- [RECORDS SUPPLIED]
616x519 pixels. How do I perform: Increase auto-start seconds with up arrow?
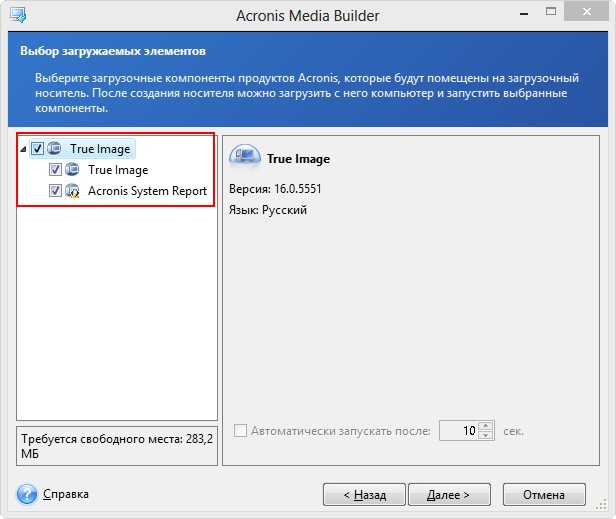(486, 426)
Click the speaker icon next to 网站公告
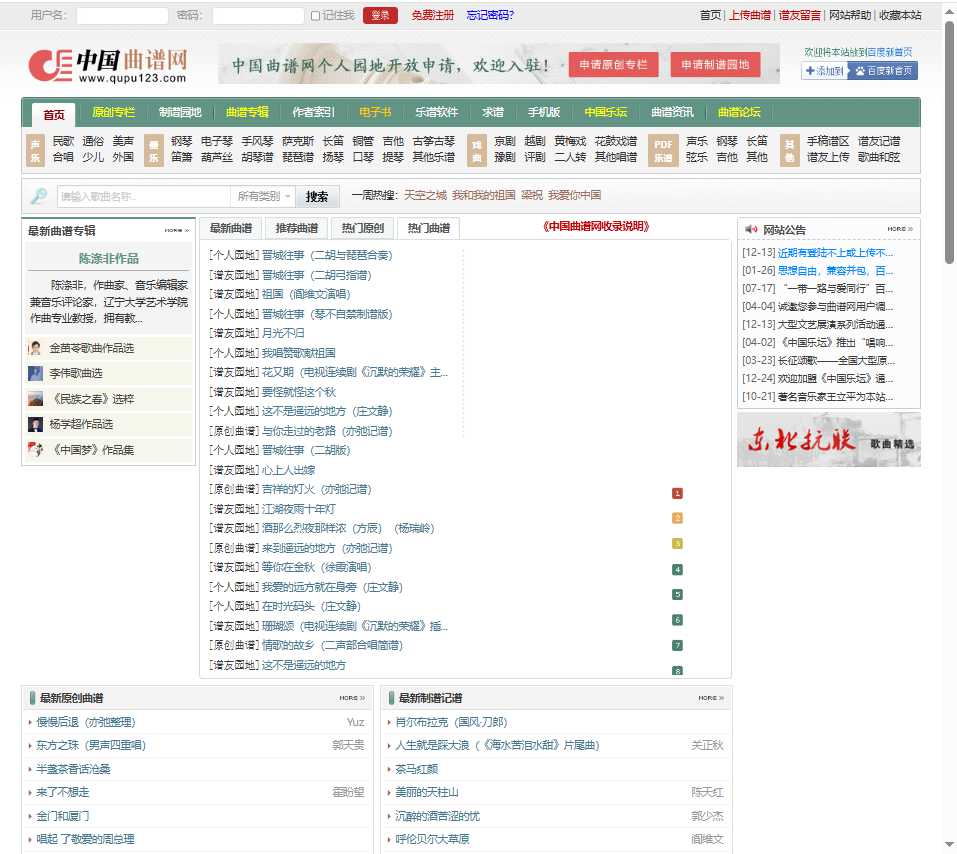 click(x=751, y=230)
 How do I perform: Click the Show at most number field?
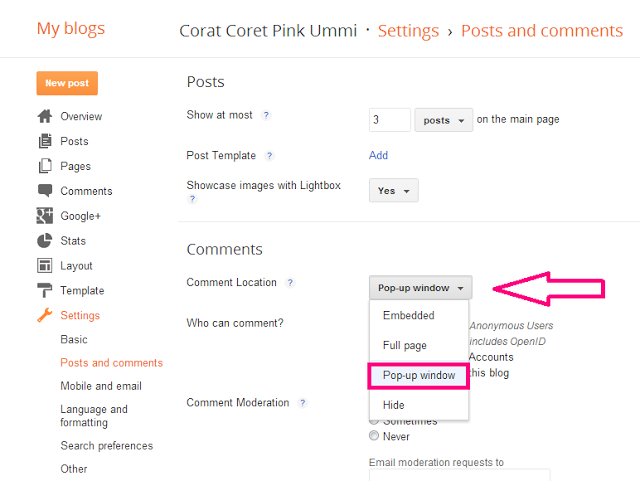click(389, 120)
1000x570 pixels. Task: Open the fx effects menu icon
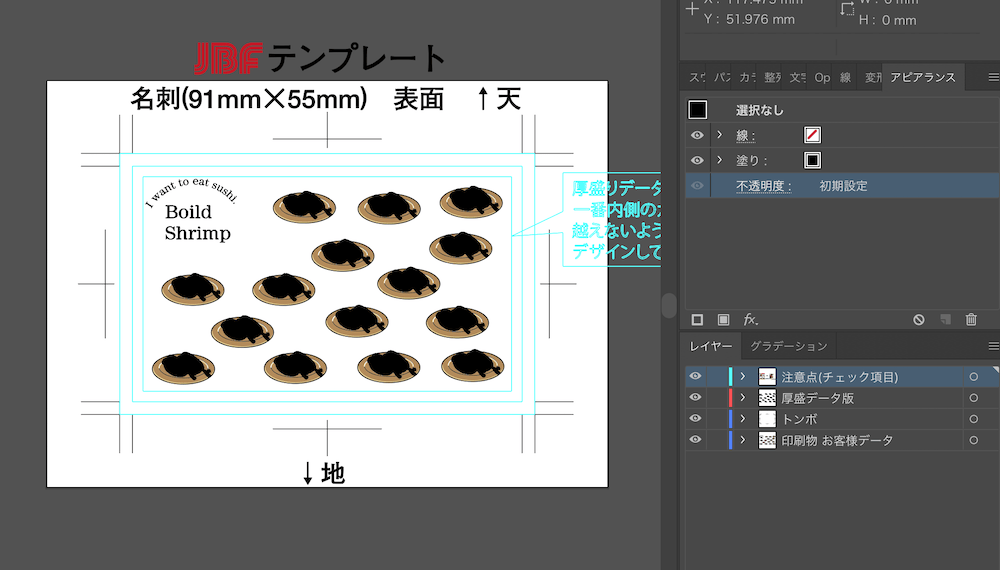[750, 319]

- [PROMPT]
Scale the material above: write out every line again, with the coordinate answers multiplied by 2.25 and rounded to whole numbers, halves rounding up. Leave every other line unchanged, and leave out the pictures.

- [RESPONSE TO THE TASK]
616x519 pixels. How do I perform: Increase auto-start seconds with up arrow?
(1094, 959)
Click the speaker icon next to 网站公告
 click(x=1690, y=518)
 How do I perform: Click the Show at most number field?
click(875, 270)
1000x570 pixels. Task: Open the fx effects menu icon
[1688, 718]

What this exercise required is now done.